→ **What the exercise asks**:
Copy the listing from the line with "Task: Open the Symbols panel flyout menu" through its end, swapping "flyout menu" for "options menu" and changing nothing else. Leave the pictures out.
╭──
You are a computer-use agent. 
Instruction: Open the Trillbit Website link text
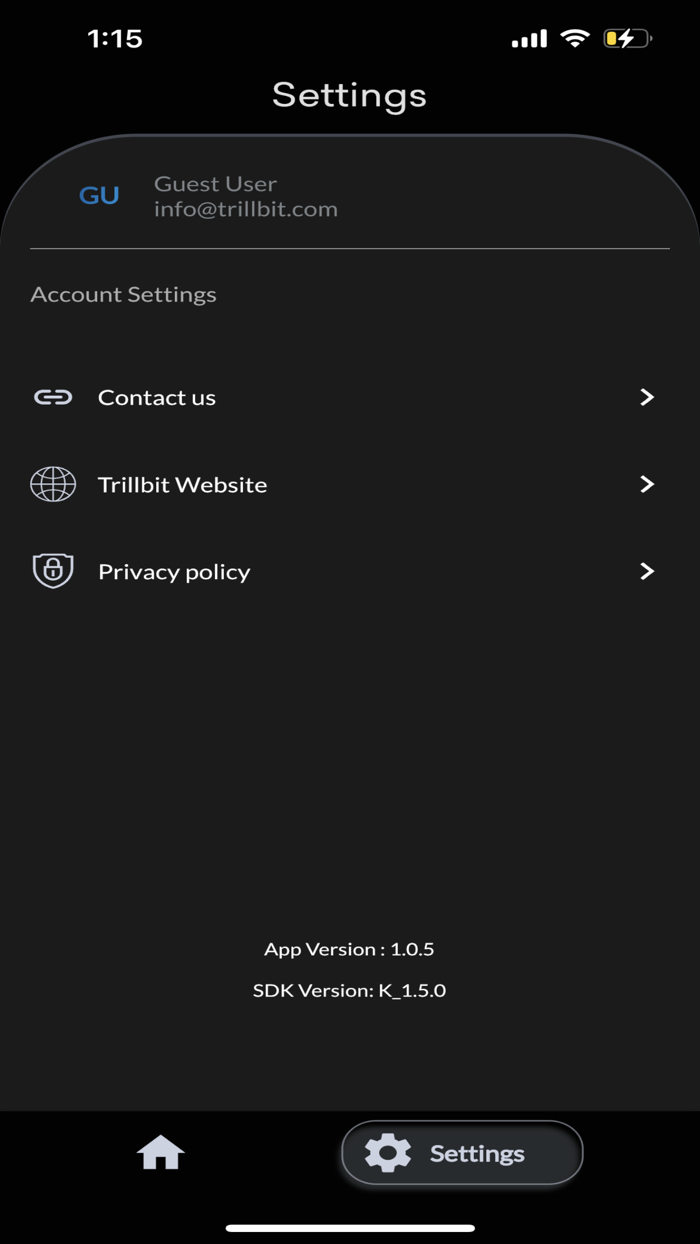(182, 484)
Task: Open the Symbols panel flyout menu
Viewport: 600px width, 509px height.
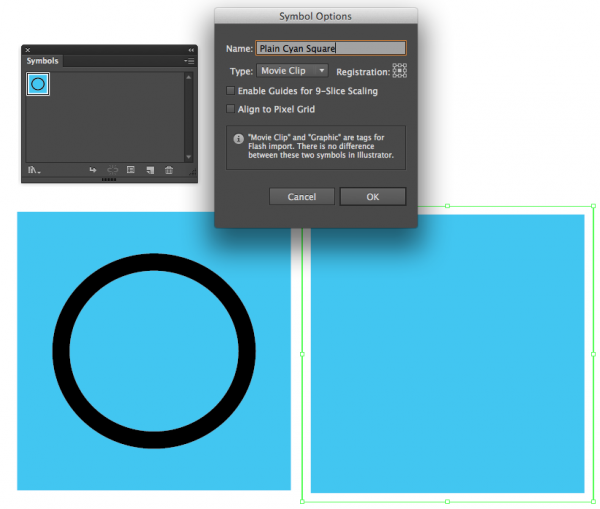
╰──
→ **Task answer**:
Task: Open the Symbols panel options menu
Viewport: 600px width, 509px height.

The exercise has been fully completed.